90) biquadratic spectrum spectral peak number is obtained: according to the line structure property calculation signal biquadratic of signal biquadratic spectrum
The spectral peak number of spectrum;
100) π/4DQPSK signal identification: if identifying π/4DQPSK signal according to biquadratic spectral peak number, then identify
Process terminates, and otherwise continues;
110) base band quadratic power spectrum spectral peak number is obtained: according to the baseband spectrum line structure characteristic of signal quadratic power spectrum, detection
The ratio of spectral line peak value and average in base band quadratic power spectrum band limits, then adjudicates as spectral peak if greater than a certain thresholding, finally
It is calculated the baseband spectrum peak number mesh of signal quadratic power spectrum;
120) 6PSK, 8PSK, OQPSK, QPSK signal identification: according to biquadratic spectrum spectral peak number and base band quadratic power spectrum spectrum
Peak number mesh, finally identifies 6PSK, 8PSK, OQPSK, QPSK signal.
The present invention compared with prior art, its remarkable advantage:
1, being suitable for satellite communication channel feature: satellite communication channel is awgn channel, signal shaping generally individually uses liter remaining
String shapes, and the present invention has taken into full account that raised cosine shapes signal Higher Order Cumulants and the impact of spectrum signature, is suitable for satellite communication
The feature of channel;
2, identify without priori total blindness: the present invention does not relies on priori, including rolloff-factor or modulation index,
Signal to noise ratio, accurately carrier frequency, carrier phase, symbol synchronization etc., accomplished total blindness's Modulation Mode Recognition;
3, the modulation system kind identified is many: establish the conventional satellite communication signals Modulation Mode Recognition collection of comparatively perfect
Closing, conventional satellite communication signals includes BPSK, QPSK, OQPSK, π/4DQPSK, 6PSK, 8PSK, MSK, 16QAM, APSK letter
Number;
4, implementation complexity is low: the present invention proposes feature extraction based on base band quadratic power spectrum, eliminates tradition envelope
The calculating of spectrum, quadratic power spectrum, biquadratic spectrum all use unified spectral peak decision method simultaneously, simplify decision rule, reduce
The complexity that algorithm realizes, can complete the quick Real time identification of modulation system;
5, recognition accuracy is high: invention introduces Line enhancement algorithm, makes spectral line characteristic become apparent from, the spectral peak of proposition
Decision method is more practical, uses self-adaptive decision threshold simultaneously, improves Low SNR modulated mode identification accurate
Rate.
With detailed description of the invention the present invention done below in conjunction with the accompanying drawings and further illustrate.

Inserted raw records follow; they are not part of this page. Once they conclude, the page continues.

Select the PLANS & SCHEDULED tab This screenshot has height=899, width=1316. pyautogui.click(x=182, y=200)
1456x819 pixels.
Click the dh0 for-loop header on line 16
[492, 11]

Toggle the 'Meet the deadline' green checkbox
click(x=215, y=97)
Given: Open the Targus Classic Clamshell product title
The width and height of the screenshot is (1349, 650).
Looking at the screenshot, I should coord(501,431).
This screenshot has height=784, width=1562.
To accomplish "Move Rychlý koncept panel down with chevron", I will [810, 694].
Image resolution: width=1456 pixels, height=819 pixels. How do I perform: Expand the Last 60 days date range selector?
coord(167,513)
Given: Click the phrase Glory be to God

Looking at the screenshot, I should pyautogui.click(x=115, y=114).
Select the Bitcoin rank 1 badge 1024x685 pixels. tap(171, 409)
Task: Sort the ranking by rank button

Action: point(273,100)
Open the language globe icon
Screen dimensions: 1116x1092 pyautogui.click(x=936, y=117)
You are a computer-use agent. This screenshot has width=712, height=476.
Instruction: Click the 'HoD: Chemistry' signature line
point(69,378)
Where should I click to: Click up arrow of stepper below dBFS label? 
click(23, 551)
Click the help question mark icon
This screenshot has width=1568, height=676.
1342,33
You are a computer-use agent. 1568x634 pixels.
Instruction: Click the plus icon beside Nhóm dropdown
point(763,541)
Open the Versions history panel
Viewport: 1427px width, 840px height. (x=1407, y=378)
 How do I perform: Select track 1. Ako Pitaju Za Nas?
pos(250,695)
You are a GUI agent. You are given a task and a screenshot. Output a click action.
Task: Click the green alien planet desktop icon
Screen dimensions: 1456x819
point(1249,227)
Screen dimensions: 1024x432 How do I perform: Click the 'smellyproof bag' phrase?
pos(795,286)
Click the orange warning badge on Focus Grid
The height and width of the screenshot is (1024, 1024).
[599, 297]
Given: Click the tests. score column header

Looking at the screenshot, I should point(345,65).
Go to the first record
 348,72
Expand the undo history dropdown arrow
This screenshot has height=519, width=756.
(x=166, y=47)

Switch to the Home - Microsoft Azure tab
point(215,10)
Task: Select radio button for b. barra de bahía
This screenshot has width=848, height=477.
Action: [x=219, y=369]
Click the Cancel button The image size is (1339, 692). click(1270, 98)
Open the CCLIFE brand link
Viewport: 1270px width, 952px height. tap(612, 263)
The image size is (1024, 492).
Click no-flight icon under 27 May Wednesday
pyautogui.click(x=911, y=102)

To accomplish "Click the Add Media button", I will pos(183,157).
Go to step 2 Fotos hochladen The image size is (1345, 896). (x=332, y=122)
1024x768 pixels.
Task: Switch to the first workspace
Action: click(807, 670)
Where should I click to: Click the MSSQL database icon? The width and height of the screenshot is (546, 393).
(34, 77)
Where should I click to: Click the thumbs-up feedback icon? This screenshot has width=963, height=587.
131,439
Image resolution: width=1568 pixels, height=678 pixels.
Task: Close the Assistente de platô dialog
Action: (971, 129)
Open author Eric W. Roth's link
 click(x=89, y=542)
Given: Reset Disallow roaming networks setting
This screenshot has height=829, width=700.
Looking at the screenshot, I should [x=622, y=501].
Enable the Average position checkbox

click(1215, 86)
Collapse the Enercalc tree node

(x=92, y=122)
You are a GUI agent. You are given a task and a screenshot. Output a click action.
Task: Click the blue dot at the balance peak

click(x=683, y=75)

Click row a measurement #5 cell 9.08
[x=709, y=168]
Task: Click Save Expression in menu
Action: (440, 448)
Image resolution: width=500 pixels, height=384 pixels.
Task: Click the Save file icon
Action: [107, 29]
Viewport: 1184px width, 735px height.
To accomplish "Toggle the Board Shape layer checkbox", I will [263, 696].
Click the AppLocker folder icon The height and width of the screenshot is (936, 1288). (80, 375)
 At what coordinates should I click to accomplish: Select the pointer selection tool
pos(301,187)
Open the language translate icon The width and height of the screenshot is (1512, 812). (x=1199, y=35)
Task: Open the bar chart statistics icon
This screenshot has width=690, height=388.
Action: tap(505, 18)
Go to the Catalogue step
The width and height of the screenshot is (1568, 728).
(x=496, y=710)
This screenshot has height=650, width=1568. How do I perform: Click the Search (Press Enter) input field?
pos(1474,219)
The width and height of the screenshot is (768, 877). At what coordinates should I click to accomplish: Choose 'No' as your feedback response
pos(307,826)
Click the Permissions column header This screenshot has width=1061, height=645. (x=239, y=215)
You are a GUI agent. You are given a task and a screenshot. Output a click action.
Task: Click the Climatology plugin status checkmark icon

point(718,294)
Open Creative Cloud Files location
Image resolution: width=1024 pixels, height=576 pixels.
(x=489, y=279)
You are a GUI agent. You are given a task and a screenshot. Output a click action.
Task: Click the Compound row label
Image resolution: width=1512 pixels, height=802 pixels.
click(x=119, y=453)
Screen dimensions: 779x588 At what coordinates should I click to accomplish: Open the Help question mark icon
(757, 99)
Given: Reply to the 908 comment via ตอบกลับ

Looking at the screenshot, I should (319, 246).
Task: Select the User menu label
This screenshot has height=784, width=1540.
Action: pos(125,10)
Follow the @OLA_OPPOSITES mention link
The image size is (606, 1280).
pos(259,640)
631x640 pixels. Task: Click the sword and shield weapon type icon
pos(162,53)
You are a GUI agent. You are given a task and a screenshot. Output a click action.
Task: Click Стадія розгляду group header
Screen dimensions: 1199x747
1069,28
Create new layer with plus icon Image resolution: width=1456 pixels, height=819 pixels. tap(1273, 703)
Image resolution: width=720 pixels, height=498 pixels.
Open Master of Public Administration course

Accompanying drawing explanation
Fig. 1 is the flow chart of present invention satellite communication signals based on Higher Order Cumulants and spectrum signature Modulation Identification method.
Fig. 2 is the flow chart of estimating carrier frequency step in Fig. 1.
Fig. 3 is the flow chart of estimate symbol rate step in Fig. 1.
Fig. 4 is the flow chart obtaining Higher Order Cumulants parameter step in Fig. 1.
Fig. 5 is the flow chart obtaining quadratic power spectrum spectral peak number step in Fig. 1.
Fig. 6 is the flow chart obtaining biquadratic spectrum spectral peak number step in Fig. 1.
Fig. 7 A, 7B are that power spectrum is smooth front and back contrasts schematic diagram.
Fig. 8 A, 8B are contrast schematic diagrams before and after bpsk signal square spectrum Line enhancement.
Fig. 9 is simulation result figure of the present invention.
Figure 10 is various modulation system higher order cumulants value tables.
With detailed description of the invention, the present invention is described in further detail below in conjunction with the accompanying drawings.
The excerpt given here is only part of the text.